To our knowledge, this is one of the few studies to compare periodontal status between fixed buccal appliances and removable aligners over 1 year of active orthodontic therapy in adult subjects. Previous studies comparing the periodontal status of patients treated with removable aligners vs fixed buccal appliances used observation periods of 3 months or less. Miethke and Vogt31 reported no differences in periodontal status after 9 weeks of treatment. In a second study, Miethke and Brauner23 reported improved periodontal indices in patients treated with removable aligners vs fixed lingual appliances.

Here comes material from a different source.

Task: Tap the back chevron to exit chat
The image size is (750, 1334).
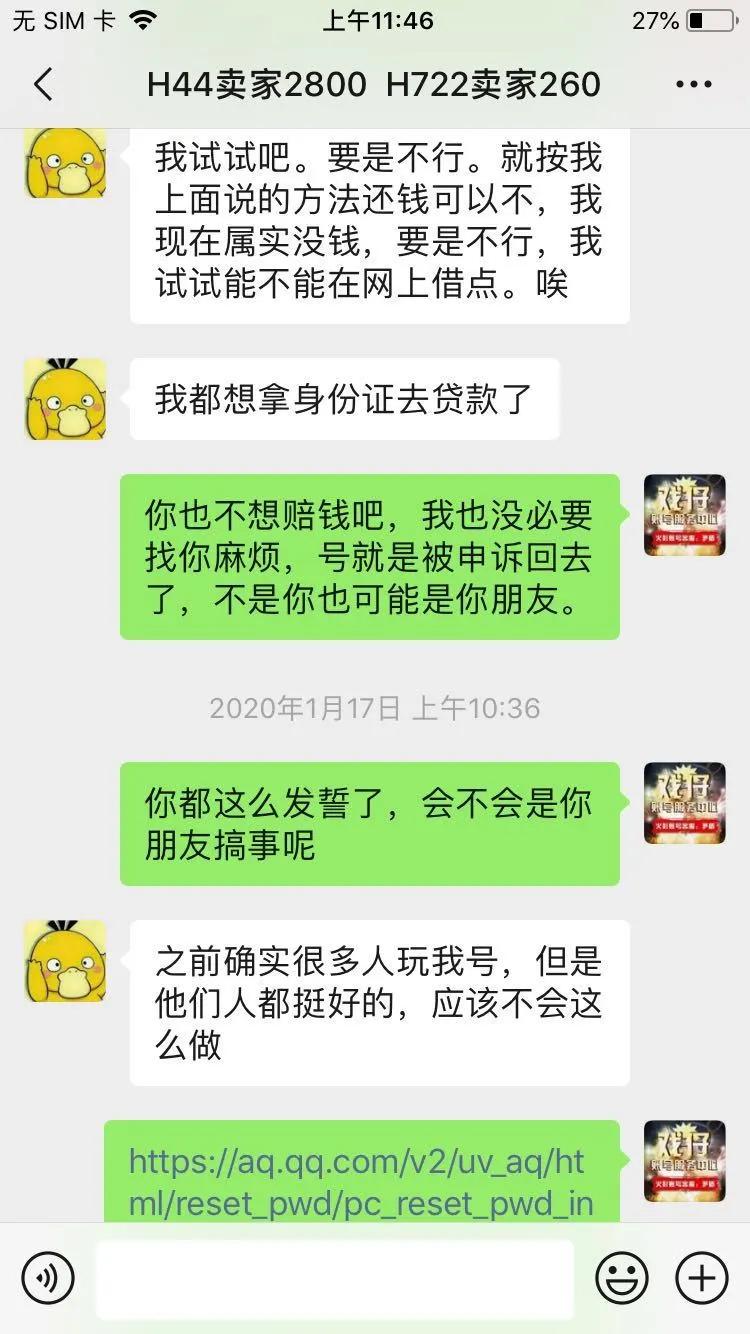Action: pos(42,85)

Although patients treated with fixed buccal appliances demonstrated decreased periodontal status, we do not suggest that fixed buccal or lingual appliances are precluded in the treatment of the adult orthodontic patient. Not all orthodontic treatment objectives are achievable using removable aligners. In addition, the use of fixed appliances ensures treatment compliance. Also, not all adults are susceptible to periodontitis. Finally, there is little evidence that fixed orthodontic appliances have a long-term negative effect on periodontal tissues in adult patients. This question can only be answered by long-term comparative studies that examine periodontal status after appliance removal.
The results of this study suggest that the use of removable aligners facilitates oral hygiene.
Treatment with removable aligners was associated with improved periodontal status as evidenced by decreased plaque levels, gingival inflammation, bleeding upon probing, probing pocket depths, and BANA scores.
These results suggest that removable aligners be considered when treatment planning for the adult orthodontic patient at risk for periodontitis.